▶ **Dataset entries**:
▬▬▬▬▬▬▬▬▬▬

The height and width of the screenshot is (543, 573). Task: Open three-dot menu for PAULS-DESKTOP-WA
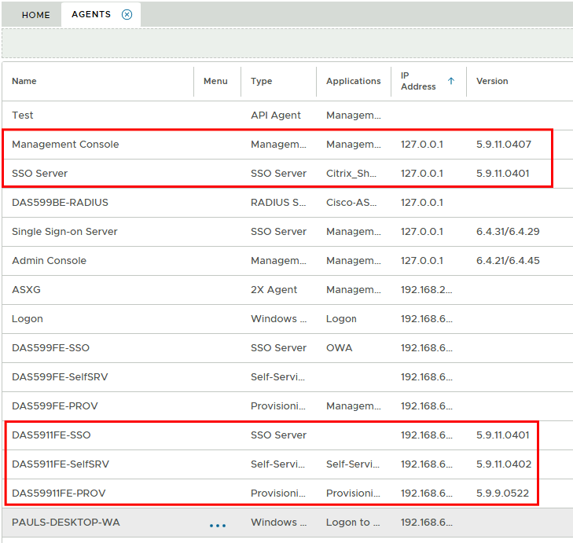(218, 525)
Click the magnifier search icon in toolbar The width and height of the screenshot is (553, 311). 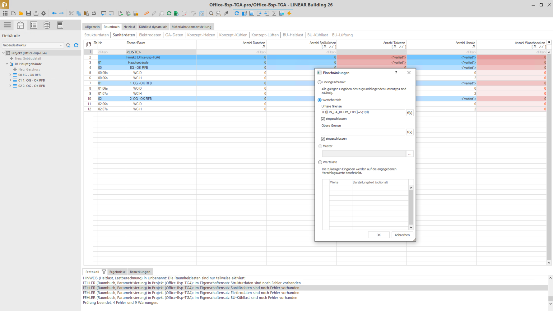[x=211, y=13]
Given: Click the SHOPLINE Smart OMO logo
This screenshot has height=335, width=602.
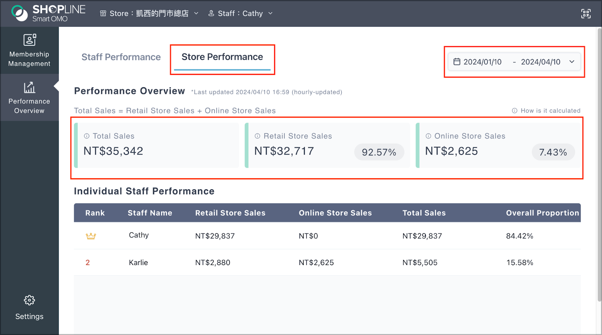Looking at the screenshot, I should coord(49,14).
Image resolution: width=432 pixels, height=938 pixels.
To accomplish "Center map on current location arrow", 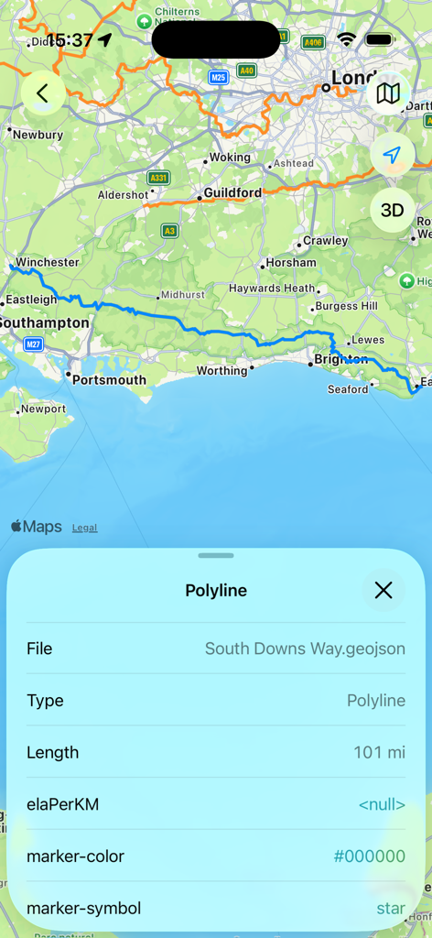I will pyautogui.click(x=392, y=156).
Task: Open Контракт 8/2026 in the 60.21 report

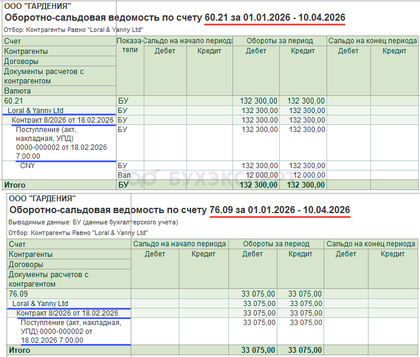Action: point(62,120)
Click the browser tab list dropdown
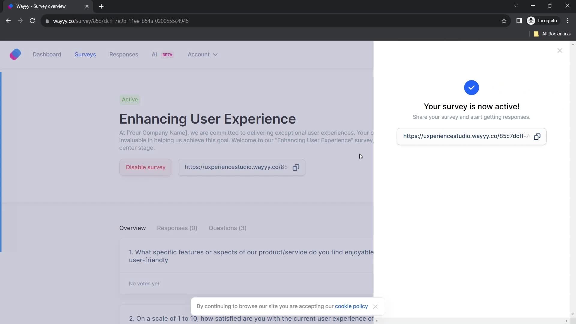 click(516, 6)
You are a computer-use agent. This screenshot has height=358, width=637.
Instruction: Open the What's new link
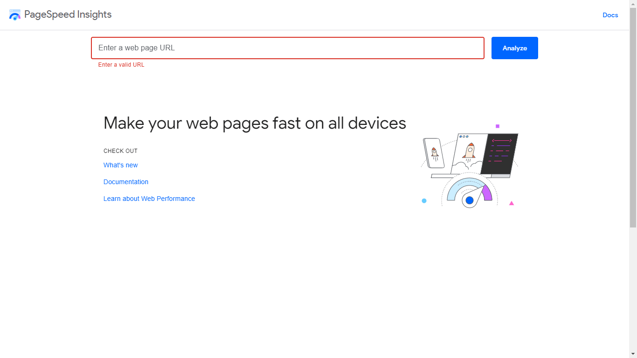click(x=121, y=165)

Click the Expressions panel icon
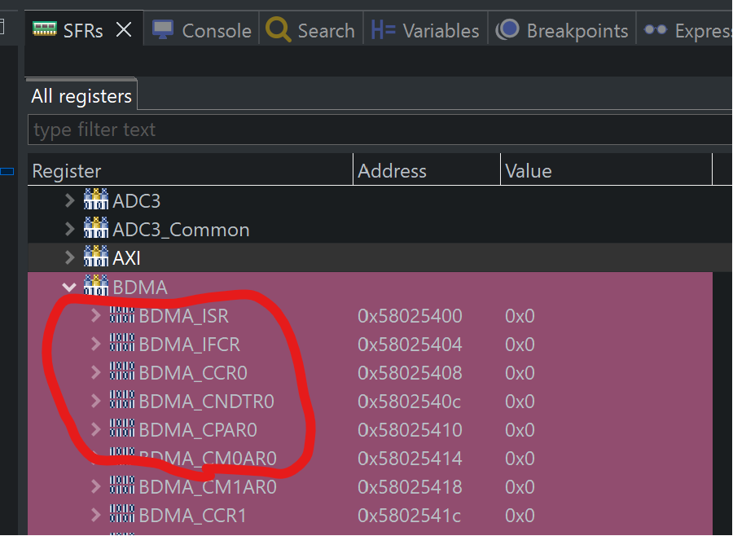coord(655,30)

▬▬▬▬▬▬▬▬▬▬

▶ **Exercise directions**: Find "Click the browser tab list dropdown" in the entries, then reproduce that line and each line after it exactly, through the last one. Pictures do not go in.

▶ **Completed exercise**:
Click the browser tab list dropdown
 click(516, 6)
You are a computer-use agent. This screenshot has height=358, width=637.
Instruction: Open the What's new link
click(x=121, y=165)

Click the Expressions panel icon
coord(655,30)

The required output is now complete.